> Consigne: Reprenez le texte sur le modèle « consentir ou payer » des journaux britanniques et poursuivez-le après sa dernière phrase.

> Passage choisi:
* * * * * * *
Le système "consentir ou payer" dans les médias : une illusion de choix coûteuse
Cette année, plusieurs journaux britanniques ont commencé à mettre en œuvre un modèle "consentir ou payer", demandant aux lecteurs de payer s'ils veulent éviter la publicité personnalisée. Si vous pensez qu'il s'agit simplement d'une nouvelle vague de journaux qui sautent sur la tendance du paywall, ne vous laissez pas abuser. Le véritable piège réside dans le mot "personnalisé" : même si vous payez pour un abonnement, vous verrez toujours des publicités, mais elles ne seront pas ciblées sur vous.
Parmi les grands acteurs qui ont adopté ce système, citons The Sun, qui demande 4,99 £ par mois, suivi de The Independent à 4 livres sterling et de Mail Online à 2,70 £. D'autres éditeurs comme Reach, qui comprend le Mirror et l'Express, proposent une option "Privacy Plus" pour 1,99 £.
* * * * * * *
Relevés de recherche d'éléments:
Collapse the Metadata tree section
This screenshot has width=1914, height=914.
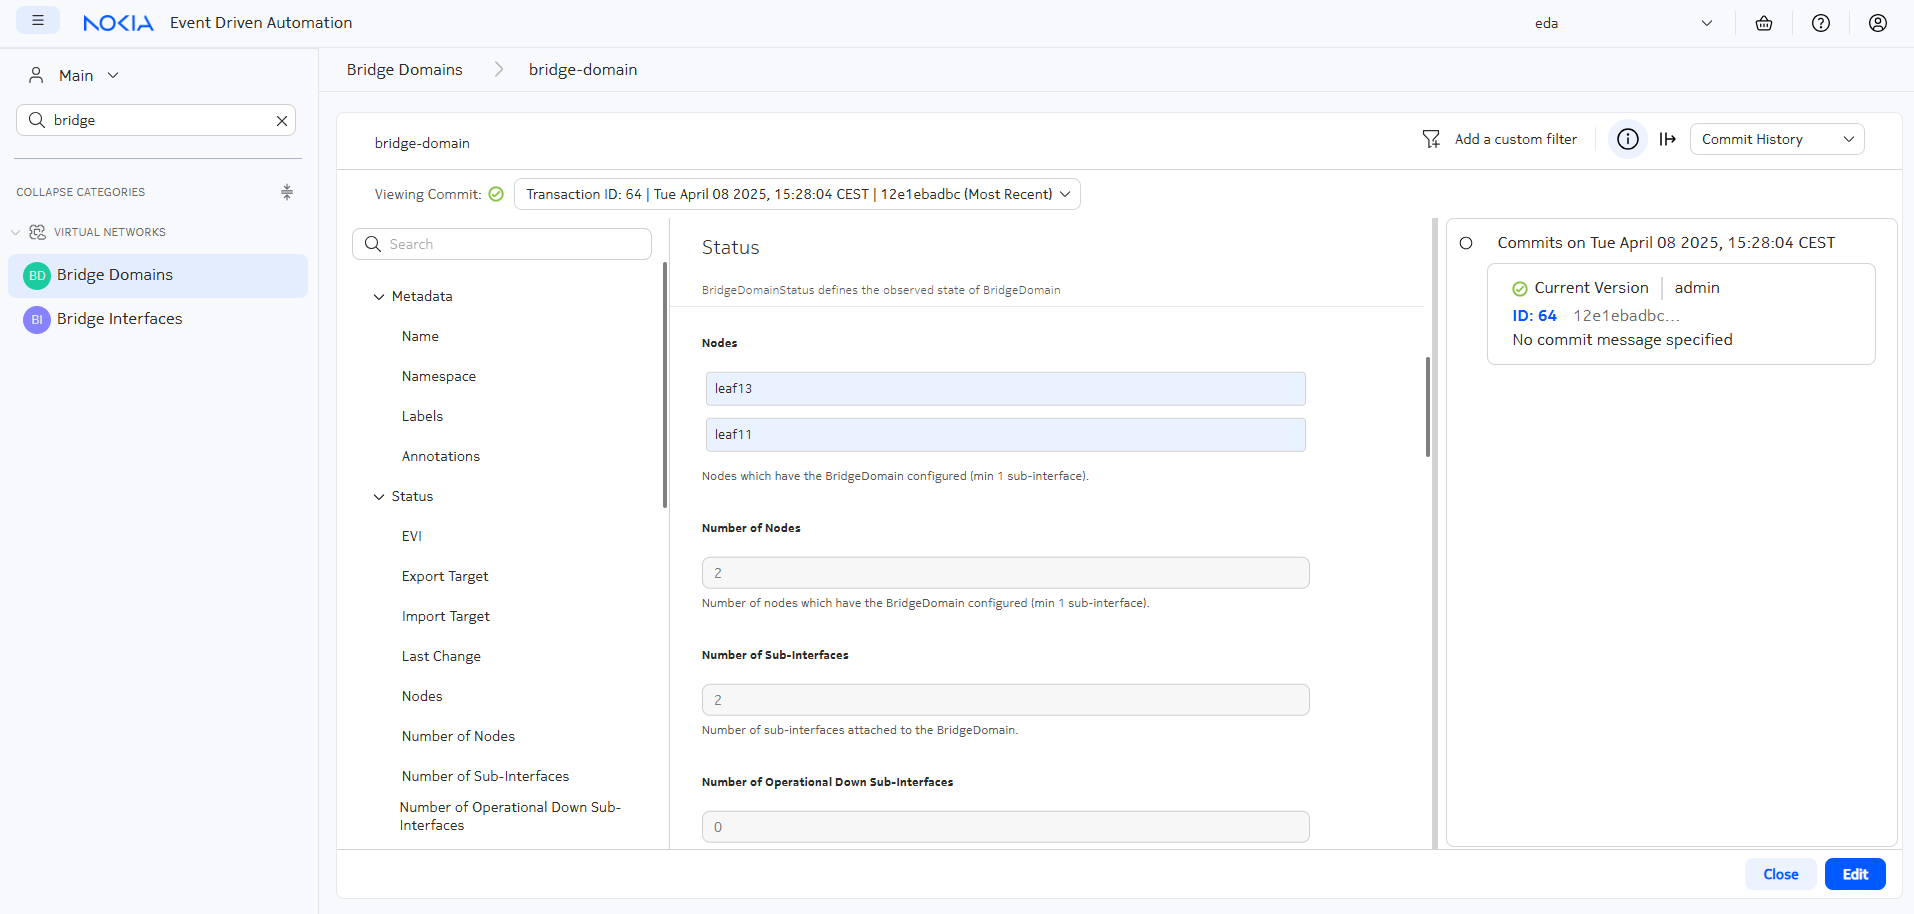click(379, 297)
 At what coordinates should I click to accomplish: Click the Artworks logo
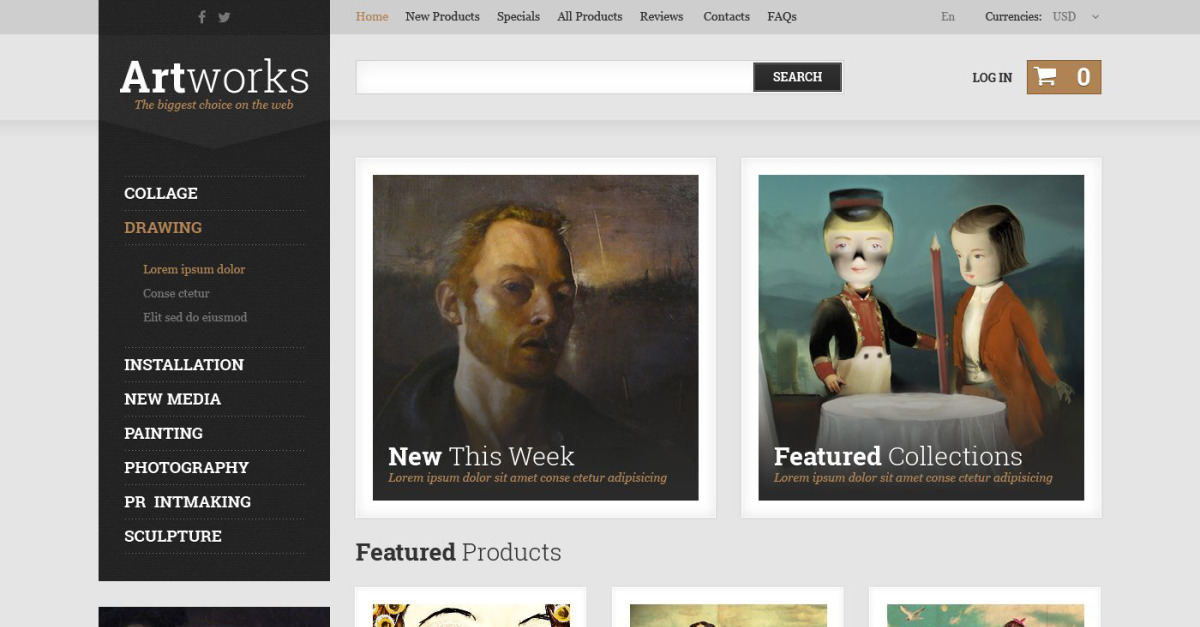(214, 78)
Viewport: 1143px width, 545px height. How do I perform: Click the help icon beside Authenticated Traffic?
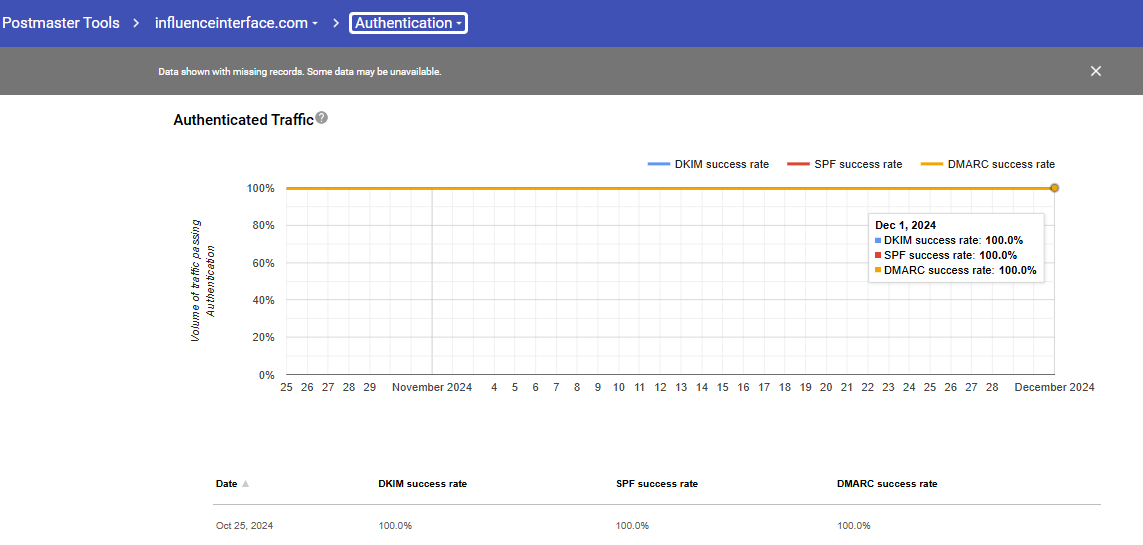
* * * * * * *
> Résultat attendu:
La plupart des journaux n'offrent qu'une expérience limitée en matière de publicité. The Independent se distingue en offrant une expérience sans publicité à ses abonnés payants, mais il s'agit plus d'une exception que de la règle.
Ce modèle n'est pas exclusif à la Grande-Bretagne et ce n'est pas ici que la tendance s'est amorcée. Plusieurs journaux allemands, comme Bild, ont adopté le système avant leurs homologues britanniques.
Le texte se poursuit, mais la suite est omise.